Non deve essere stato facile per Ronnie Spector diventare un'icona del pop e un simbolo di un'era, senza che poi davvero qualcuno abbia mai creduto nel suo talento. Veronica Yvette Bennett deve il suo mito ad una serie di fortunati singoli con le Ronettes (Be My Baby e Baby I Love You i più celebri), e al fatto di essere poi diventata Ronnie Spector quando ha sposato il deus ex machina di tanto successo, il tumultuoso produttore Phil Spector. La loro storia fa gara con quella tra Ike e Tina Turner per numero di soprusi e vessazioni, ma mentre Tina ha comunque saputo gestire il suo talento anche da sola, Ronnie si è persa un po' nel nulla. L'unico tentativo di darle una propria carriera strutturata è stato l'album Siren del 1980, per il quale le assemblarono una band in linea con i tempi composta da membri dei Mink Deville, degli Heartbreakers di Johnny Thunders e dei Dead Boys, e nel quale affrontava anche un brano dei Ramones a ringraziamento per aver rimandato in classifica una nuova versione della sua Baby I Love You (Joey Ramone produrrà poi un suo EP del 1999).

Da allora solo tre album, quasi sempre improntati ad un revival esclusivamente dedicato ai nostalgici.

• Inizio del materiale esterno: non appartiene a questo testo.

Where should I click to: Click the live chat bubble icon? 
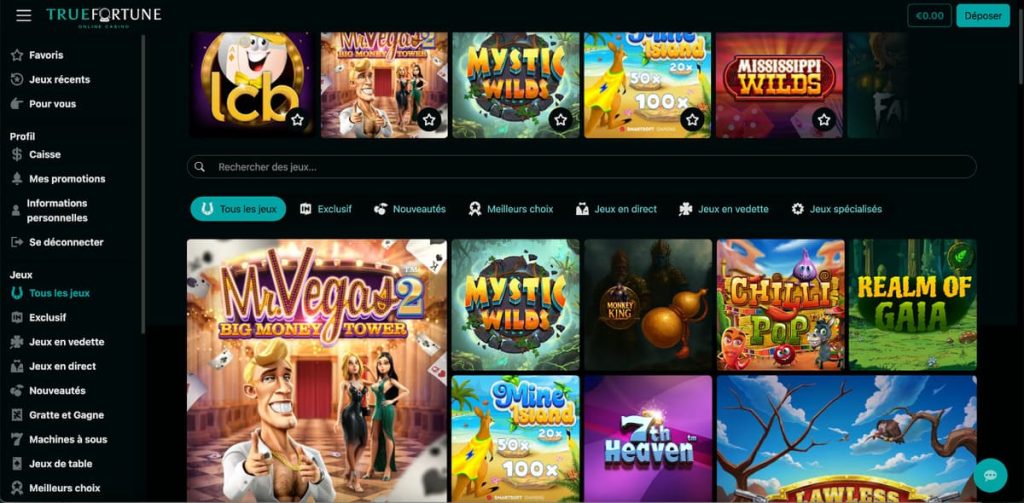[990, 475]
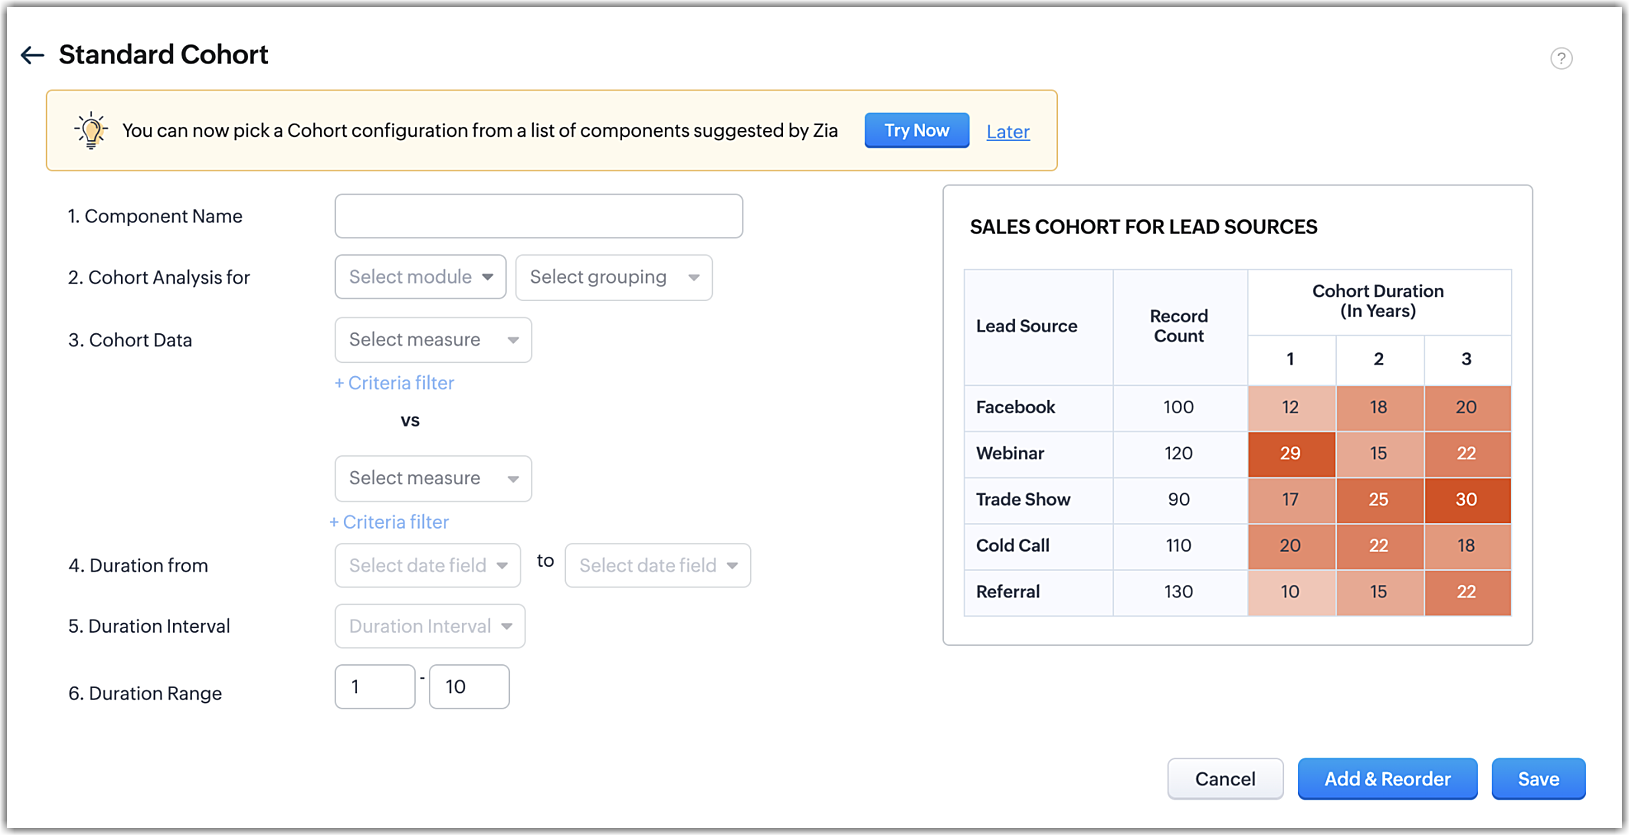
Task: Add first Criteria filter under Cohort Data
Action: coord(394,383)
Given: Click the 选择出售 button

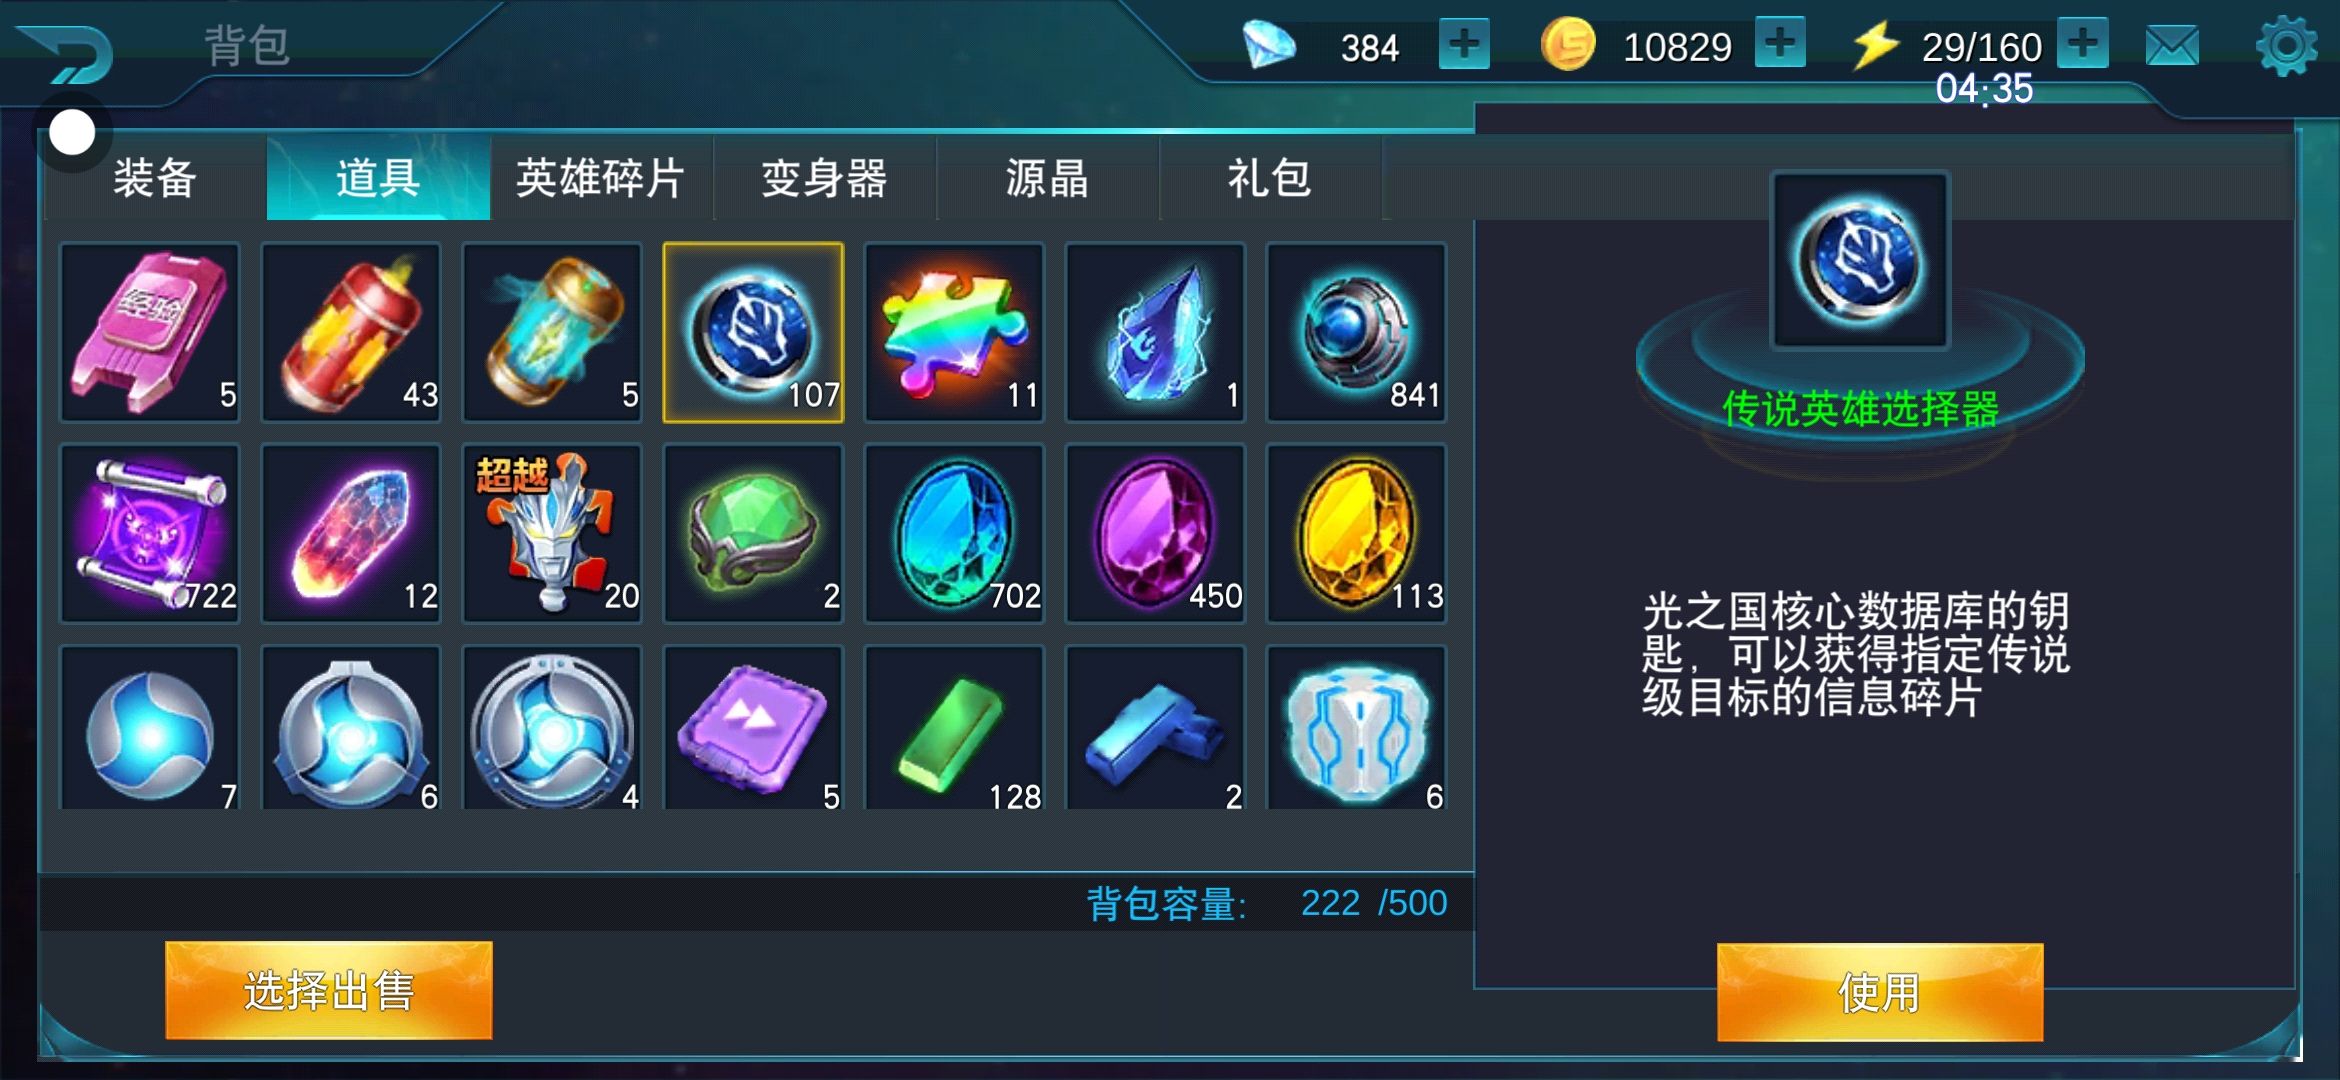Looking at the screenshot, I should pos(329,990).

Esattamente quello che fa anche questo English Heart, piccolo bigino di pop britannico degli anni 60, in cui Ronnie canta ancora alla grande con la sua voce inconfondibile, e la produzione trova un discreto compromesso tra suoni vintage e gusto moderno. Dove però, ancora una volta, la Spector conferma di essere interprete poco capace di rigenerarsi, intenta come la troviamo ad affrontare brani che avrebbe cantato anche 50 anni fa allo stesso modo. L'operazione ricorda molto quella di Bettye LaVette del 2010 (Interpretations: The British Rock Songbook), e lo spunto d'interesse nella scelta dei brani arriva dalla versione al femminile di un brano minorissimo e dimenticato dei primi Rolling Stones (I'd Much Rather Be With the Girls, firmata nel 1964 dal solo Keith Richards con il produttore Andrew Loog Oldham proprio per darla a Ronnie, che però non la registrò). E' qui il senso di molte scelte, cioè far rivivere brani meno noti di grandi nomi: dal catalogo Beatles ad esempio pesca e I'll Follow The Sun, scritta da Paul McCartney a sedici anni, e pubblicata come riempitivo di Beatles For Sale, mentre Because è una b-side dei Dave Clark Five.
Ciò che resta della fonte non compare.